The Lost debut was excellent on a story level: it showed us what was down the island’s hatch while introducing a new, tantalyzing mystery. (And consider: there’s so much story on Lost that half of it —what happened to the castaways escaping on  the raft—was pushed off until this week’s episode.) But more important, it’s impressive how the characters have deepened and evolved over a year. Compare the season premiere with last year’s pilot, and it’s amazing how the relationships have deepened and complicated: the tense, science-vs.-faith rivalry between Jack and Locke, just for starters.

The Desperate Housewives premiere, on the other hand, shows the soap content to keep its characters skimming along at the same shallow level as always—entertainingly shallow, maybe, but shallow nonetheless. Watch the second-season premiere and last year’s pilot and you’ll find that you haven’t learned anything meaningful, in a character sense, about anyone. Lynette is still a harried supermom, just in the corporate world instead of at home.

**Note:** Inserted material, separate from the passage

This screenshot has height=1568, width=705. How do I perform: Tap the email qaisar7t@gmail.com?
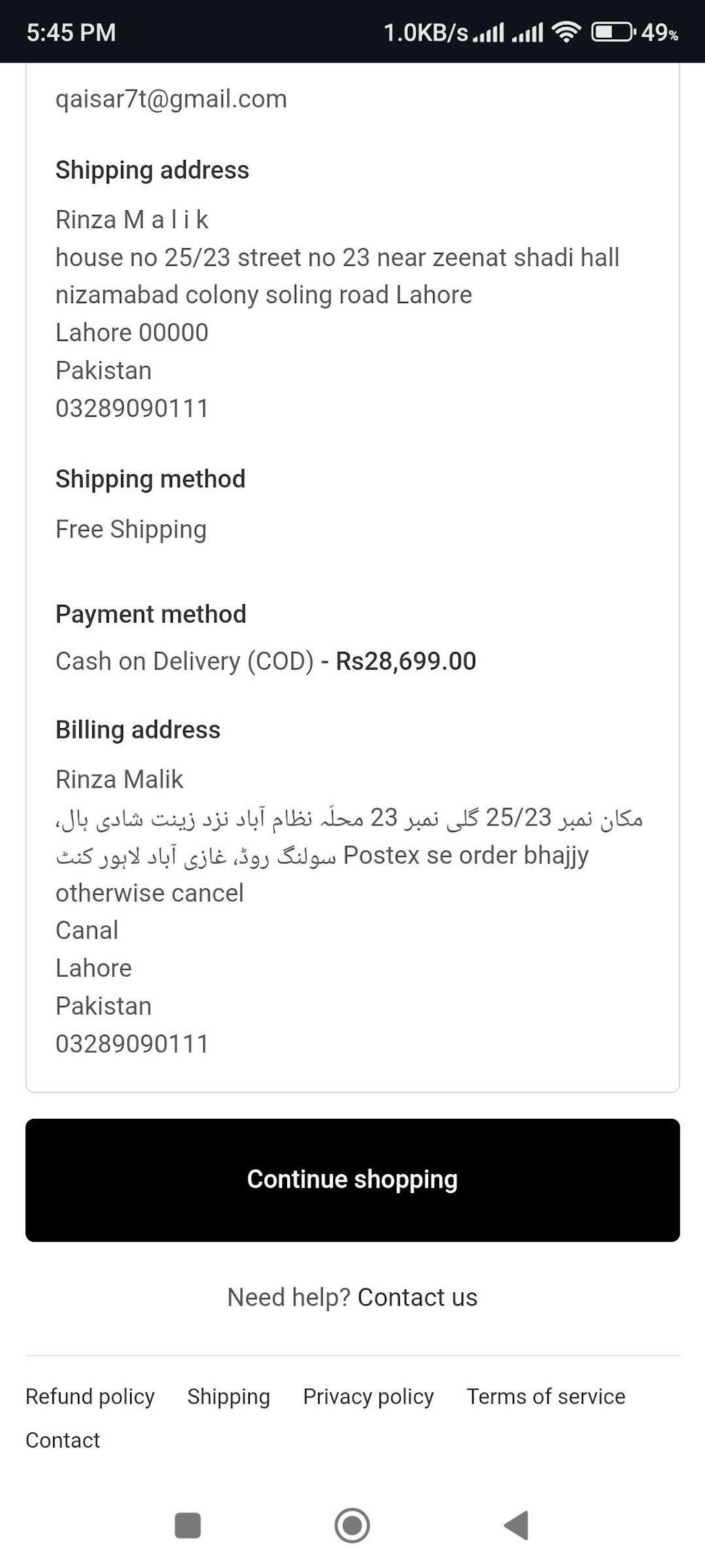(171, 99)
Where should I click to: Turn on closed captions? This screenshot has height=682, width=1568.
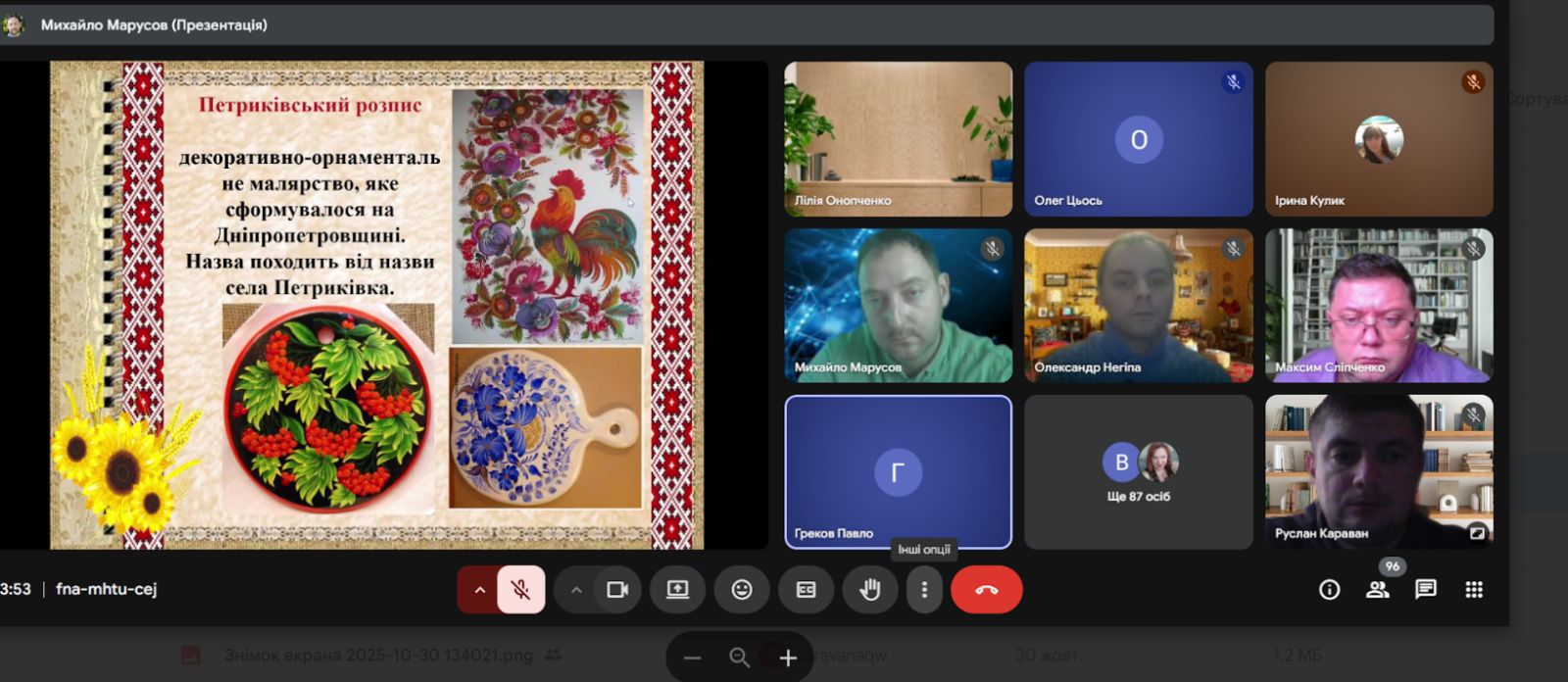806,590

Bree is still deeply repressed; Susan is still a lovelorn wreck; Gabrielle is still scheming and countering her husband’s lies with her own; Edie is still an under-written bitch. Yeah, the stories change—somebody gets widowed, somebody’s husband goes to jail—but the women remain exactly the same, only more so.

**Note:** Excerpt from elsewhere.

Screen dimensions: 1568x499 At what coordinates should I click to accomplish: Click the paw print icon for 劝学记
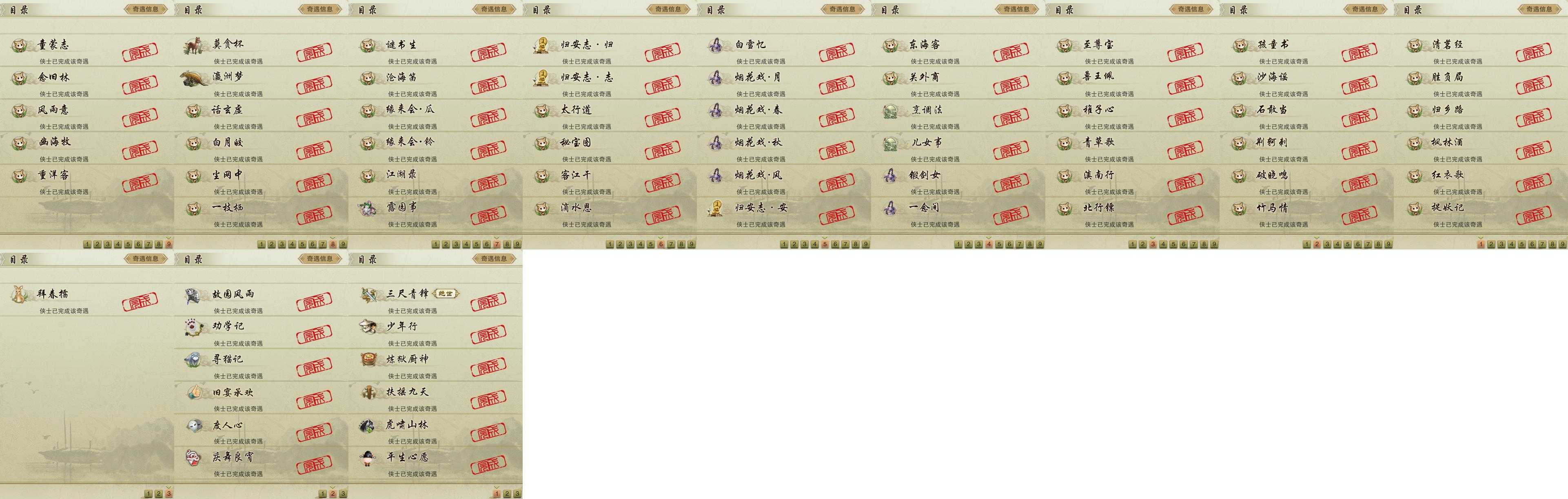point(195,327)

Another thing that hasn’t changed is the show’s insistence on making any supporting character even more caricatured than the five women. (This is another contrast to Lost, which has a dozen well-drawn leads and gives even bit players some mystery and dignity.) Case in point: after Bree’s husband dies, her subplot for the episode is set up as her mother-in-law arrives, leaning out of a taxi and wailing, "My life is over!"

Maybe I’m oversensitive, but is a mother wailing over her son’s death really such a gauche, comical inconvenience? Instead of doing anything real with the character, the episode simply set up yet another in-law conflict (like Carlos’ Mom last season). Indeed, it’s amazing how, on a soap about women, the female supporting characters are more stereotyped than the men. They’re dowdy, shrewish mother figures—women like Bree’s mother-in-law who judge and shame the lead characters. Or they’re traitorous, undermining superbitches, like Joely Fisher as Lynette’s new boss, who wears plunging necklines and brags condescendingly about how she gave up having children in order not to be a burden to her coworkers.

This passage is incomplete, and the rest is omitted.